After email scandal, consider if Hillary deserves presidency
Presumptive Democratic presidential nominee Hillary Clinton has long been plagued by negative public perceptions of her honesty and transparency.
The FBI’s finding that Clinton sent and received classified emails on a private email server demolished months of public assurances by the former secretary of state that she had done no such thing.
FBI Director James Comey characterized Clinton and some of her staff’s handing of classified information as “extremely careless.”
During his 15-minute news conference Tuesday, Comey demolished with facts and numbers a year of lies Clinton had told about her use of a private email server kept at her home for State Department work.
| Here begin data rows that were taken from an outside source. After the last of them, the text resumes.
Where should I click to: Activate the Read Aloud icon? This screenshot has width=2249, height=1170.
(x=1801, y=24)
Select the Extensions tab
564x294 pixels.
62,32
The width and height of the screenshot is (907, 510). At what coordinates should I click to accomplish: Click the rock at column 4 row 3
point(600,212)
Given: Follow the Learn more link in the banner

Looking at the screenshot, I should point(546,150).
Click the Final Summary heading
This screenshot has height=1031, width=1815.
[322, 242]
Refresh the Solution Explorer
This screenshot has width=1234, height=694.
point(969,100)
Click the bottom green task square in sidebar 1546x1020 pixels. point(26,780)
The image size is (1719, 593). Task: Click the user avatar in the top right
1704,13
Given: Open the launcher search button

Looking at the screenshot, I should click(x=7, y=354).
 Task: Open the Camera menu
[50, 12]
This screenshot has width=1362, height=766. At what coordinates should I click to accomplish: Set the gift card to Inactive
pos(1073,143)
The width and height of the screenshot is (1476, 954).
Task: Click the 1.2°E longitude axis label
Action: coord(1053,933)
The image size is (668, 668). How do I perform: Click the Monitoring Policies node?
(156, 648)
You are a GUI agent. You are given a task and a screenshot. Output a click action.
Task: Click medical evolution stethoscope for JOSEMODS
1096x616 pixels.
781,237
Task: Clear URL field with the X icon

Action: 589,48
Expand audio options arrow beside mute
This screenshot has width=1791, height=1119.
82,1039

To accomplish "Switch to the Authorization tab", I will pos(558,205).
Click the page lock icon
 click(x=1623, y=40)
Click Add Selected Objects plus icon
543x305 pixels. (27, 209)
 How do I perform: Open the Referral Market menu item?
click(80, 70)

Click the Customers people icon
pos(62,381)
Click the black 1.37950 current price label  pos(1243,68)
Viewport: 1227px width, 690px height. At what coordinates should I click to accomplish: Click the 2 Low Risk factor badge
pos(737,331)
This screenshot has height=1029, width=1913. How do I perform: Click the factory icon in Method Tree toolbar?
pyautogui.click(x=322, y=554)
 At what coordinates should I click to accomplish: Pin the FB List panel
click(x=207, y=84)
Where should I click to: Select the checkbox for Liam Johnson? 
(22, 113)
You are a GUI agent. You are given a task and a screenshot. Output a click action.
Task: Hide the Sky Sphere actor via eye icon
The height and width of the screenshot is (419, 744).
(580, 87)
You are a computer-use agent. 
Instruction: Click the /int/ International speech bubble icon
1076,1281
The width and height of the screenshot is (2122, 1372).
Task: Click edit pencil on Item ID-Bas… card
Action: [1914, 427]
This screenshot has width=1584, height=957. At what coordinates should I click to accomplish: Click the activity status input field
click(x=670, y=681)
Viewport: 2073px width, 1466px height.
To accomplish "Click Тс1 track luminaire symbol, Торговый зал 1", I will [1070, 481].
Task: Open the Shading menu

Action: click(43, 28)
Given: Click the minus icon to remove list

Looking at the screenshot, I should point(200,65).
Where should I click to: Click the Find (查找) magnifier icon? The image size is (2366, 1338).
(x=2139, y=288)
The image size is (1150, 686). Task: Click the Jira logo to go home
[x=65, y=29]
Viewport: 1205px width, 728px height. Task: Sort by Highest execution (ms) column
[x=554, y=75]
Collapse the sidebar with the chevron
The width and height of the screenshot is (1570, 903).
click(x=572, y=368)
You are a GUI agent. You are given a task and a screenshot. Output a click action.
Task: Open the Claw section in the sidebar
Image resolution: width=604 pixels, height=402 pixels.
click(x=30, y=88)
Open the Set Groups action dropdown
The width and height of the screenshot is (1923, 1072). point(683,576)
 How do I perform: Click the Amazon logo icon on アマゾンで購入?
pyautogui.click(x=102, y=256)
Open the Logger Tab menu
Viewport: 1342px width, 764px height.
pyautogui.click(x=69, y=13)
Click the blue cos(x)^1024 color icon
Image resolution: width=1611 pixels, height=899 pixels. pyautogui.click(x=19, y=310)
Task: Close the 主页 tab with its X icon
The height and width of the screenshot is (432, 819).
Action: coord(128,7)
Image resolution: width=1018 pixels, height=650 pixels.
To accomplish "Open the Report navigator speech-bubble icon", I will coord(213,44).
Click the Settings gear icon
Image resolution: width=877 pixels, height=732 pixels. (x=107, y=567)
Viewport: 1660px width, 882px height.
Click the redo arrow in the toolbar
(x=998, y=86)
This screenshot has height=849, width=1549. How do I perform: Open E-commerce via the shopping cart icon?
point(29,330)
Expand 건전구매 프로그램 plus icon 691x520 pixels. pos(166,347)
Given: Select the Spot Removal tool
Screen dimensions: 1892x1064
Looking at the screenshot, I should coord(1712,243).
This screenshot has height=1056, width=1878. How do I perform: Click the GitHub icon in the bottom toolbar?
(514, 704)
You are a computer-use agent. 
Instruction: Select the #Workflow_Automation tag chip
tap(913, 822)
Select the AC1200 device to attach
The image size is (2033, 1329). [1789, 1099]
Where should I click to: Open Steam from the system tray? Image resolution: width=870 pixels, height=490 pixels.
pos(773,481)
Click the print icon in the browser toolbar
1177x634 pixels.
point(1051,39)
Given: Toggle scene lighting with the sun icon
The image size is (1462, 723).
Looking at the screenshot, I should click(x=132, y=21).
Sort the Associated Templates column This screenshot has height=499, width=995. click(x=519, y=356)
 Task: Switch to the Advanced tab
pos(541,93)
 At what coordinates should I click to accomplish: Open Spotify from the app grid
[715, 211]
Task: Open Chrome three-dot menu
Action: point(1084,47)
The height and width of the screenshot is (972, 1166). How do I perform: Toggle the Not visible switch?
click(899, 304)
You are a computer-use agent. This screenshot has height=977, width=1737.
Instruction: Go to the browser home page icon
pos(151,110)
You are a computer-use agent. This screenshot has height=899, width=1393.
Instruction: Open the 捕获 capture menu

One of the most damaging revelations to come out of the conference was the revelation that seven emails had a top secret classification, meaning they contained some of our nation’s most closely guarded secrets.
We may never know what covert plans may have been compromised or how many lives of foreign nationals working with our government were put at risk by her carelessness and indifference.
These are real possibilities as the director said that Clinton used her email extensively while traveling in nations hostile to us and that “hostile actors” may have hacked into her system.
All of these bad consequences are the result of putting convenience and other considerations that only she knows ahead of the national security interests of our country.
Mrs. Clinton had been warned by State Department personnel that her emails could be hacked, however, it seems she believed she was above the rules other State Department underlings were expected to abide by.
With Comey’s decision not to recommend charges against Clinton, she has now escaped accountability. We will leave the debate about the appropriateness of that decision to others.
Clinton’s honesty and trustworthiness have been suspect among many Americans for years, but the even larger question raised by her use of this unsecured server is one of judgment.
Does someone who puts convenience and privacy ahead of the nation’s security and then lies about it the person we want as our commander in chief?
On the campaign trail Wednesday with President Barack Obama, the media reported that Clinton wasn’t taking questions about the investigation. Who could blame her for wanting to change the subject?
If she did respond, would she ask “what difference at this point, does it make?”